**The request**
Reproduce the news report on the Mumbai violence word for word, in full.

**Text provided**

****************************************

August 16, 2012 18:21 IST

According to a senior source, dealing with internal security in the Union government, the Mumbai violence on August 11 was pre-planned.

According to the source, "There is a background to it. The Islamic Ummah (fraternity) all over the world is deeply disturbed by what's happening in Syria and Lebanon. They are trying to provoke Muslims in and around our region."

Two people died at Mumbai's Azad Maidan during the protests over the violence in Assam and Myanmar.

It turned violent as the small section of crowd, who had lathis and arms, attacked policemen and media and set on fire police and other vehicles.

They were demanding more governmental and media attention to the persecution of Muslims in Myanmar and Assam. This has surprised many security experts who think that the issue of Muslims in Assam and their ethnic clashes with the Bodos can't be equated with the plight of Rohingya Muslims of Myanmar.

****************************************

**Supplied material**
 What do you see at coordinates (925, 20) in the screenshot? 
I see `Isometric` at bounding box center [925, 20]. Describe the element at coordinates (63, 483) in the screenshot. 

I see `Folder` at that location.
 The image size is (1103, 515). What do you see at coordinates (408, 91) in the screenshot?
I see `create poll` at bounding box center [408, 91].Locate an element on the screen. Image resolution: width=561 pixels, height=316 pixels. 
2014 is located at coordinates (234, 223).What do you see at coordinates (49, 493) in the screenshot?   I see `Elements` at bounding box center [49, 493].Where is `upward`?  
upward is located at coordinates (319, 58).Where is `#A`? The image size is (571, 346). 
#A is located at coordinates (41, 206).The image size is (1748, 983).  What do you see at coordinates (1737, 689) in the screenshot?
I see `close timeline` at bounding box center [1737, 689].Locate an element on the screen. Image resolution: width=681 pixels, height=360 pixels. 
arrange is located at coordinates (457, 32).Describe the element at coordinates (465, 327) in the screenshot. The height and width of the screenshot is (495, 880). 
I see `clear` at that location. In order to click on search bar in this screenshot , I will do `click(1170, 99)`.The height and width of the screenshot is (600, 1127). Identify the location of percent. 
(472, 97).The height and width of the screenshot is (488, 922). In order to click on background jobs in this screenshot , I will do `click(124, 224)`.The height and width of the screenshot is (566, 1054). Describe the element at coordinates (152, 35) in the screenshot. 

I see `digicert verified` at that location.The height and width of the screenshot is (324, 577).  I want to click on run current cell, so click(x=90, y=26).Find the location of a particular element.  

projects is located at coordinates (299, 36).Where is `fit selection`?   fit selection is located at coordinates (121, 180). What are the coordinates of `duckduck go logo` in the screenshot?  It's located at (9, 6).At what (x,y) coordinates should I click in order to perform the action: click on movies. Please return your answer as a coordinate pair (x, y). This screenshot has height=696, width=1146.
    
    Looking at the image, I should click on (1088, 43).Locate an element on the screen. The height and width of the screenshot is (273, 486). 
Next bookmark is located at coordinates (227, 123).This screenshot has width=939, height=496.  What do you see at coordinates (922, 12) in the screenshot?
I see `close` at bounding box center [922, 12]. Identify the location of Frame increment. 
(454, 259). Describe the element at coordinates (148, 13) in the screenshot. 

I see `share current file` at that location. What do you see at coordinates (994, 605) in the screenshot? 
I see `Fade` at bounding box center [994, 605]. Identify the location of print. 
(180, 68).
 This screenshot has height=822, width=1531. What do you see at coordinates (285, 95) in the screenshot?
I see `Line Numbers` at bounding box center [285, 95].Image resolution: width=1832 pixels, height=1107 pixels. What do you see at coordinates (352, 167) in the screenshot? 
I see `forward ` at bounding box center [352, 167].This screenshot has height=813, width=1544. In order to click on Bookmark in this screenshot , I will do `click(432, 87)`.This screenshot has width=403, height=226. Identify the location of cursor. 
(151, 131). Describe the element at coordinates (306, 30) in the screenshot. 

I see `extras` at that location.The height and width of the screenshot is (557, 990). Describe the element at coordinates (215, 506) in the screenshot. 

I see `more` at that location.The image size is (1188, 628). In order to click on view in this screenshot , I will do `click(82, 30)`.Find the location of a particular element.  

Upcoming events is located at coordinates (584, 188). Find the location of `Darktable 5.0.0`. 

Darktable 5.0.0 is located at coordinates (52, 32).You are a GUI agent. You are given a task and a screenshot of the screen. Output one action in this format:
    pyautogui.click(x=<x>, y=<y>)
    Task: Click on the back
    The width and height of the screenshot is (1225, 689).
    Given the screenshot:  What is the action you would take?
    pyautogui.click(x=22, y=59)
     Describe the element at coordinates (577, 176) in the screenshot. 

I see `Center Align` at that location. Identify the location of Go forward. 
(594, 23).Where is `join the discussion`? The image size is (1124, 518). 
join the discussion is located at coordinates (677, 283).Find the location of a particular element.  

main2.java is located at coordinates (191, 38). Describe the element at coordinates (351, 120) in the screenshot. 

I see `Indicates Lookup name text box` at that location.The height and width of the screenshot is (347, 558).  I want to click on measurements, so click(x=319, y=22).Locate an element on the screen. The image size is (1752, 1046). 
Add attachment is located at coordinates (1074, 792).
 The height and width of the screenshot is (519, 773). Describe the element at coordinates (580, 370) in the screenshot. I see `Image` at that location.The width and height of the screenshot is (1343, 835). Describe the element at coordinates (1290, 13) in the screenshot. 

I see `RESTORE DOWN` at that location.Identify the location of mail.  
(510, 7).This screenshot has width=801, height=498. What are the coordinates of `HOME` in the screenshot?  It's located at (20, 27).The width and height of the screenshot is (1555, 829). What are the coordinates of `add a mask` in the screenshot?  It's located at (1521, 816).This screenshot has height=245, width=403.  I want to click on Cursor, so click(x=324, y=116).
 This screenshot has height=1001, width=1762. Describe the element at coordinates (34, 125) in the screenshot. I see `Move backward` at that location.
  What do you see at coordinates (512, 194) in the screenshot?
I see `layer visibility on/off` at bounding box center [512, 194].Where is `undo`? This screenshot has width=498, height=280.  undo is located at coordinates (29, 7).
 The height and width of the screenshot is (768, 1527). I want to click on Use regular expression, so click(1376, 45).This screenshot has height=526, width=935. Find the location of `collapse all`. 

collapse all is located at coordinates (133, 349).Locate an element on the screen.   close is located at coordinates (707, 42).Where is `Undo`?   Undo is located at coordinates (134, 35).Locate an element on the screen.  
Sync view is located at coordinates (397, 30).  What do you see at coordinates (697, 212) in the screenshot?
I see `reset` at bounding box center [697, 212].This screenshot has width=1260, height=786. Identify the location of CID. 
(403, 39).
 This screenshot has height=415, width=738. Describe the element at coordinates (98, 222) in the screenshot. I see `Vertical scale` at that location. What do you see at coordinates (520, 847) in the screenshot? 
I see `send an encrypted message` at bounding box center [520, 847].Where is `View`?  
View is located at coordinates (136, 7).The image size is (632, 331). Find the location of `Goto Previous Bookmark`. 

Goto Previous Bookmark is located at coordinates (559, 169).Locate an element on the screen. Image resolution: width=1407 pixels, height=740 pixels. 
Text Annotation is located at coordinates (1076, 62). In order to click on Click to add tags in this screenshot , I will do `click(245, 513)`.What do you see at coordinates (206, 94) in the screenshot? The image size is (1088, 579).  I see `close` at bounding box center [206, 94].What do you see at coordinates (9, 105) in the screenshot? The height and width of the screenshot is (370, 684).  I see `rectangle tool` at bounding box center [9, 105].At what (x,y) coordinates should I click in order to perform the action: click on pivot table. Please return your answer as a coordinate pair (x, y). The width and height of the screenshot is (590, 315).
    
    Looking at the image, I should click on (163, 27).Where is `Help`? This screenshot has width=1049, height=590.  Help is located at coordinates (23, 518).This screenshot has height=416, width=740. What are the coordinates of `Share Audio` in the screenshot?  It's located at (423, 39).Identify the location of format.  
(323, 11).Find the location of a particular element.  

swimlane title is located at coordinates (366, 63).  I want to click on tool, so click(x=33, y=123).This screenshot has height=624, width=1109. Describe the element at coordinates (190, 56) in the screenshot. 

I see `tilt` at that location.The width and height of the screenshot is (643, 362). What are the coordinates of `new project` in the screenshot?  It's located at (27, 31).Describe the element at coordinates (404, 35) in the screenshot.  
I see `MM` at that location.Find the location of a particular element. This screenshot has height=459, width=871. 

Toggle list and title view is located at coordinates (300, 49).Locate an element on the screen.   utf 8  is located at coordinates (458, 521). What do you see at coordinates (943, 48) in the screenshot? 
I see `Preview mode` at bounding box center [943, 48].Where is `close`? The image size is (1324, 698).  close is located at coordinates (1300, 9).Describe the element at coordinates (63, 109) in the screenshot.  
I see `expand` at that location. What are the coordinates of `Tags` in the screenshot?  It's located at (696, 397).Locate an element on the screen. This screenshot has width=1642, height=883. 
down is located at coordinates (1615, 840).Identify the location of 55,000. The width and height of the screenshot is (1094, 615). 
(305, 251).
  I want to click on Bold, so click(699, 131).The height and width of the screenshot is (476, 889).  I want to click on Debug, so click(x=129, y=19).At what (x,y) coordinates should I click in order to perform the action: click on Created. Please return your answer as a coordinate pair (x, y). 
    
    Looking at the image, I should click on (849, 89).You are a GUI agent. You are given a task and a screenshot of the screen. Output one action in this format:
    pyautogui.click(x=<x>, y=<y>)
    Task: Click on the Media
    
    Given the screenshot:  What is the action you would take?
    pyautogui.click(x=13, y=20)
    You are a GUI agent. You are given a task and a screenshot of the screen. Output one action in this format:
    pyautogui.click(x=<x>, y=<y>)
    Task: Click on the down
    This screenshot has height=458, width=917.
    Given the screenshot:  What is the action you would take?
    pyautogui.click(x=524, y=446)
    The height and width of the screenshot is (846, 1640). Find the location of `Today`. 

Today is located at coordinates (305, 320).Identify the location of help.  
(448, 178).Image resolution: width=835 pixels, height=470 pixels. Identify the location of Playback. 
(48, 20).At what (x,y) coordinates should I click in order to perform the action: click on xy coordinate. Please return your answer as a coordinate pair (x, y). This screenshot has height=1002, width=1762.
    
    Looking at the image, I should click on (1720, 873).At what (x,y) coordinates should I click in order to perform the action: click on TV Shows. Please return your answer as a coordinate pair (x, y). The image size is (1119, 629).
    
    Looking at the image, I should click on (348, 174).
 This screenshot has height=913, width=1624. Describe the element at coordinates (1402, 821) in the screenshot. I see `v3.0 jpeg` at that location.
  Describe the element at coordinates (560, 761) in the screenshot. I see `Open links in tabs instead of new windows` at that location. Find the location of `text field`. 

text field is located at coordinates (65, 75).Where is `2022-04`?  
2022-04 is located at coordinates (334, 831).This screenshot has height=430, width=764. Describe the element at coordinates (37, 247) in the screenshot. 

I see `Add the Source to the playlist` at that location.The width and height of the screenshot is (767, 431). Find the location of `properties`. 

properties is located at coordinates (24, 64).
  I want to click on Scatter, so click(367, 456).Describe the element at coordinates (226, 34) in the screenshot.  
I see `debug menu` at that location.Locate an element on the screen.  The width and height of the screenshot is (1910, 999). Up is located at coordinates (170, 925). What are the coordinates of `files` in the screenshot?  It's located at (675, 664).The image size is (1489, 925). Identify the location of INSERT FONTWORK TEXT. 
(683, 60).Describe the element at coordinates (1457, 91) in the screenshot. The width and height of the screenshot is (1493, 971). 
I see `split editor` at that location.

****************************************

**Answer to the task**
August 16, 2012 18:21 IST

According to a senior source, dealing with internal security in the Union government, the Mumbai violence on August 11 was pre-planned.

According to the source, "There is a background to it. The Islamic Ummah (fraternity) all over the world is deeply disturbed by what's happening in Syria and Lebanon. They are trying to provoke Muslims in and around our region."

Two people died at Mumbai's Azad Maidan during the protests over the violence in Assam and Myanmar.

It turned violent as the small section of crowd, who had lathis and arms, attacked policemen and media and set on fire police and other vehicles.

They were demanding more governmental and media attention to the persecution of Muslims in Myanmar and Assam. This has surprised many security experts who think that the issue of Muslims in Assam and their ethnic clashes with the Bodos can't be equated with the plight of Rohingya Muslims of Myanmar.